Speaking Point: Simple, practical tips to help your child ace her audition from the get-go
By Susie Mains, Hollywood Talent Manager and Showbiz Kids Expert
Speaking Point: TIP ONE: One of the most important things your child should know is to never respond to a question with a simple yes, no, or I don't know. They should always elaborate - never giving one-word answers. Casting directors are usually not interested in what their actual answer is but rather are looking to see the child's personality, spark, and confidence. Sometimes an entire commercial audition will consist of a simple question, such as “What is your favorite holiday?” Three children might answer differently. One might simply say “Halloween.” One might say, “All of them” and one might say, “Oh I can't wait for Thanksgiving! I am learning to bake and this year I get to make the dessert and I plan to make tiramisu and wear a pilgrim costume.” Who would you cast? The kid who is having fun.

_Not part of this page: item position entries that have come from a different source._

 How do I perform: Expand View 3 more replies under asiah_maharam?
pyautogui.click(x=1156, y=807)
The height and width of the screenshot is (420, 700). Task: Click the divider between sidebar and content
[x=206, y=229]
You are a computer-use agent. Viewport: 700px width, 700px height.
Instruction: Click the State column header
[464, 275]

Speaking Point: TIP TWO: First timers often get thrown when they are asked to do something again and in a different way. This is not criticism, but in fact, quite the opposite. Your child should know that it is a positive sign if they are asked to make adjustments. On a set, changes happen all the time so being able to take direction is huge. Another important thing to tell your child is to listen, listen, listen to what they are asking him to do and to do it just that way.
Speaking Point: TIP THREE: Auditions may also involve scripts. It could be a commercial with just a few lines, but it could be a few scenes if it is for film or TV. Being prepared and being “off book” (having the script memorized) is professional. Your child should hold the script in their hand, but only refer to the script if absolutely necessary. This is why your child is there - to show the casting director, director, and producers that she can do the work.

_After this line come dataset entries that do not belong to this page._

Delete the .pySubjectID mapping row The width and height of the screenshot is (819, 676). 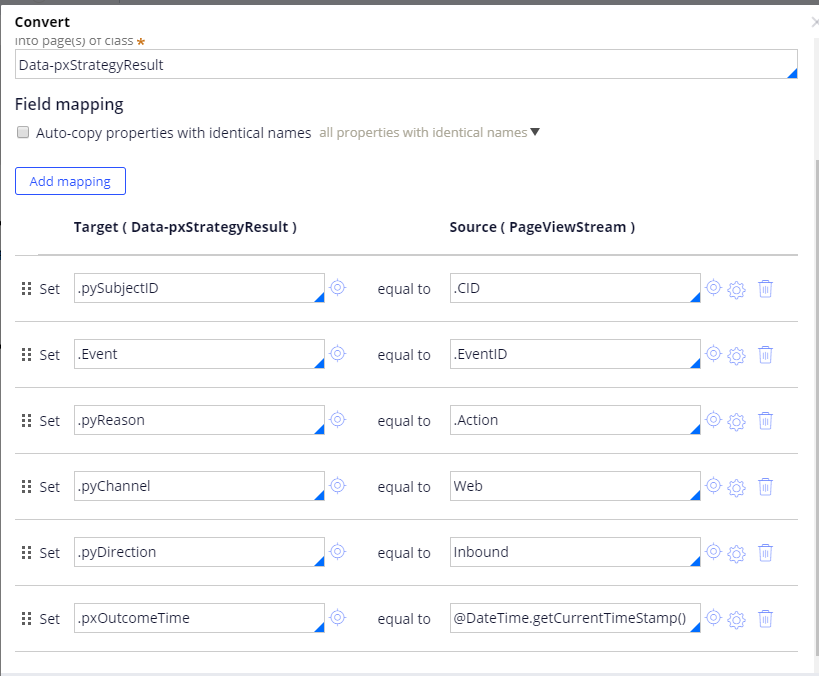pyautogui.click(x=765, y=289)
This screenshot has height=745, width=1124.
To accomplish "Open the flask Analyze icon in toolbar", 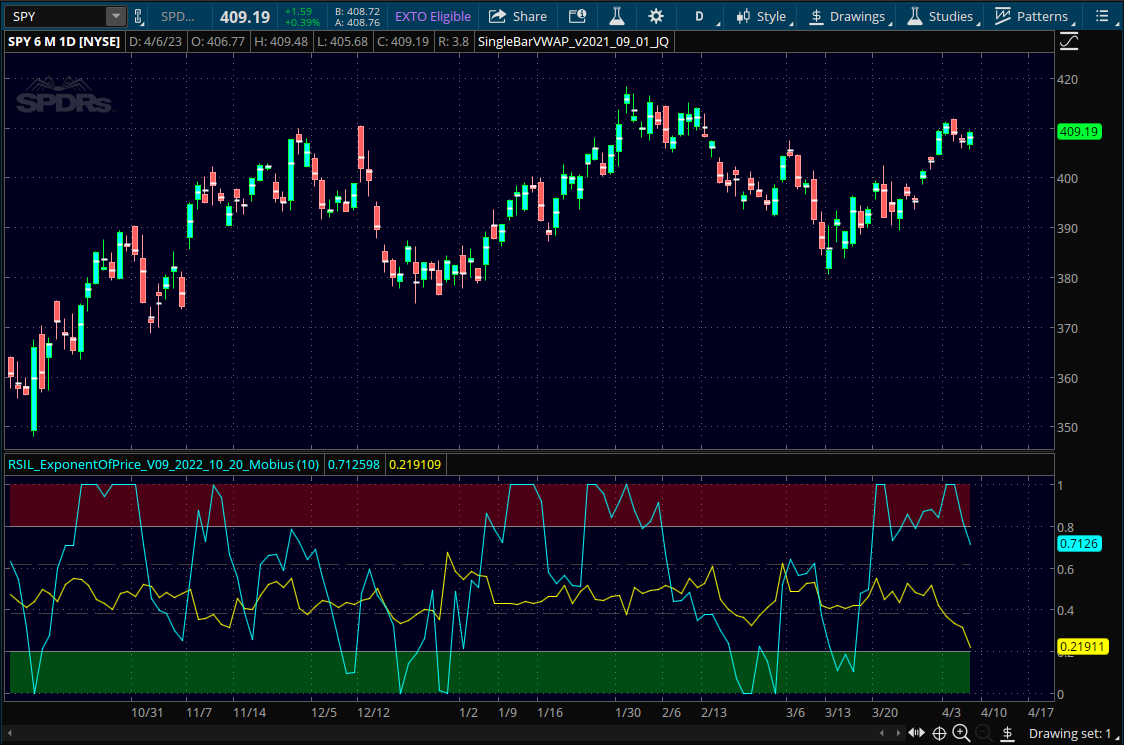I will (616, 16).
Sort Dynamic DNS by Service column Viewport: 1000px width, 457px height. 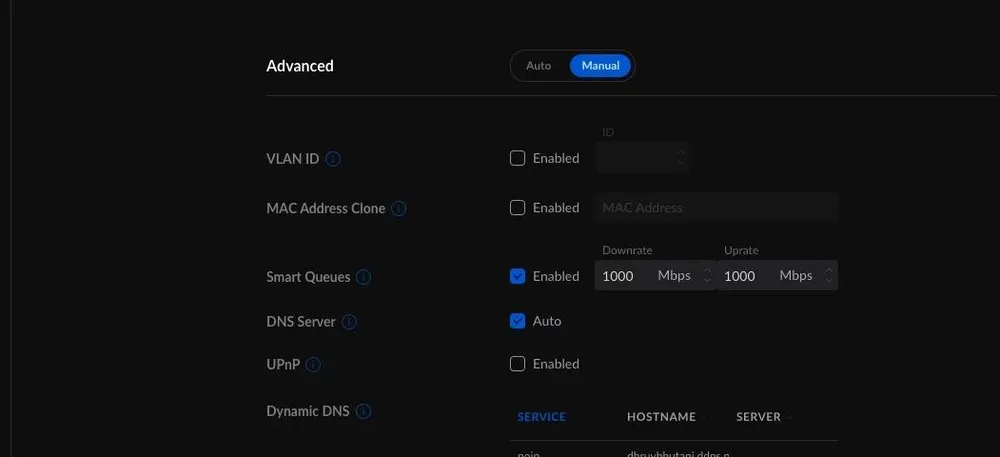pos(542,417)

Speaking Point: TIP FOUR: A director or casting director has so many balls in the air, which is why they so appreciate their actors being pros. This includes being on time, having picture and resume on hand (making sure the resume is stapled to the back of the photo - facing out), and being quiet and respectful in the lobby. If you think they don't monitor the waiting area, think again. They often plant family members or assistants as moles to help weed out the difficult stage parents. Don’t be one.

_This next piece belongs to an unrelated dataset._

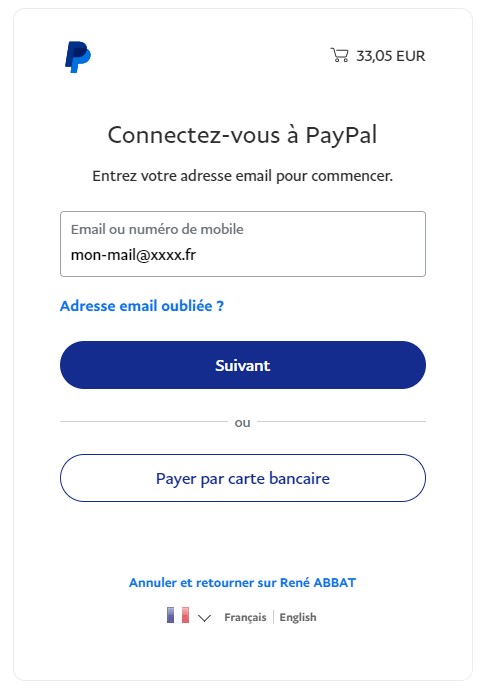Choose 'Payer par carte bancaire'

pos(243,478)
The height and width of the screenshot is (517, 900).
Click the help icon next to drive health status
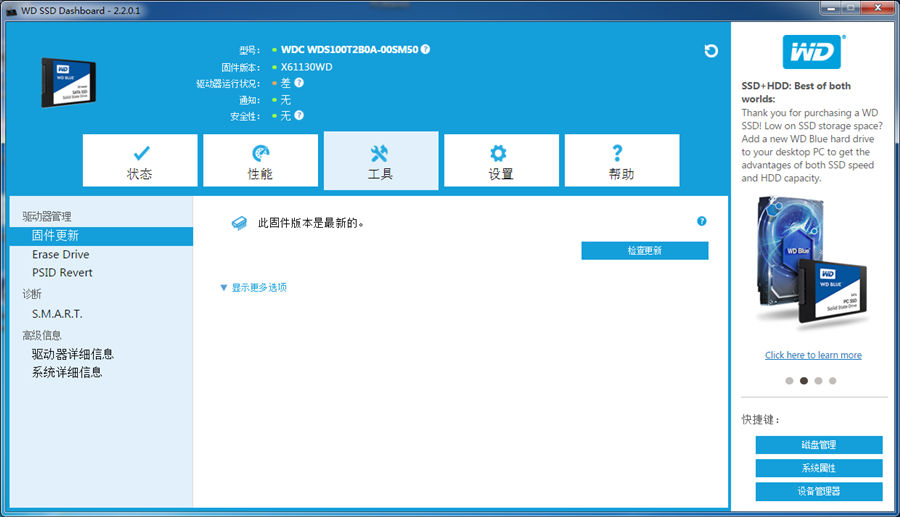tap(299, 83)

Speaking Point: TIP FIVE: If you are on top of all of the above, your child and you have no reason to be nervous. Still it can be challenging to stay calm. Florence Henderson, of “Brady Bunch” fame recently told me that she still gets nervous when she auditions. Some nervousness is good if it turns to energy in the audition room. As for you, as a parent, just stay attentive to your own child and that will keep you distracted from your own anxiety.
Speaking Point: Remember, there will be lots of other kids brought in for the same role. Everyone has worked hard to get there and it is best to have your child stay focused on what she is there to do. It is natural to want to look around and check out the competition. I very often will have a parent call me and say, “My child will NEVER book this job! The kids are all so much taller, or they are all redheads, or they are so much younger than little Jessica.” Or “Jacob was in there only 2 minutes but everyone else was in there 5 minutes.” And then they are completely shocked when their child books the job. Remember let the casting director do the casting. You have to trust in the process and believe in your team - the agent and manager who sent your child on this audition in the first place.